Italy's new premier pushes for European banking union on France trip, says it can boost jobs

French President Francois Hollande, right, listens to Italy's Prime Minister Enrico Letta during a press conference at the Elysee Palace in Paris, Wednesday, May 1, 2013. (AP Photo/Jacques Brinon)

PARIS (AP) -- Italy's new premier pressed on Wednesday for the creation of a full-fledged European banking union and said he wants results before the EU summit next month.

Enrico Letta said at a news conference Wednesday with French President Francois Hollande that "we mustn't waste time on this."

"We have decided it. We have to do it," he said, adding it's a way to create jobs by helping companies get lower interest rates.

Letta was in Paris a day after taking office. He visited Germany on Tuesday and heads to Brussels on Thursday.

Hollande suggested he backed an aggressive push on the banking union, seen as a cornerstone to end the eurozone's three-year-old crisis. But Germany, Europe's biggest economy, fears it might mean new costs to bail out ailing banks in other European nations.

"If we want to bring liquidity to our businesses, if we want the European Central Bank to be able to intervene under good conditions, we must achieve the banking union according to the foreseen calendar," Hollande said.

Letta rejected the notion of a two-speed Europe in which a handful of countries decide and set the pace, saying he believes solutions that will be good for Italy's troubled economy will be good for Europe as a whole.

"I don't share the idea of those who think that solutions that are good to jumpstart growth in a country like Italy is something bad for Germany," he said. He said he was "absolutely committed" to ensuring that "very clear, very precise" measures to help growth be put in place at the summit.

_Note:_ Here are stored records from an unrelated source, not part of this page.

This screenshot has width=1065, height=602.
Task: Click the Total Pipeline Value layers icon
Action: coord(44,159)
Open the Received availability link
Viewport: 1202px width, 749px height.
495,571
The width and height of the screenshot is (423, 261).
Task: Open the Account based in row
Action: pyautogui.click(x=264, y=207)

"We can't have a Europe in which the rest of the continent falls apart and two countries or three countries do well," Letta said.

Italy, the No. 3 economy in the 17-nation eurozone, is currently in recession after years of little growth. Its unemployment rate is 11.5 percent and its debt burden amounts to more than 120 percent of the country's annual economic output — trailing only Greece.

Letta said Italy will respect its commitments to Europe, but he reflected a growing antagonism within Europe, passing on what he said was the most important message from Italy's experience: "We need a Europe that helps people and doesn't frustrate people."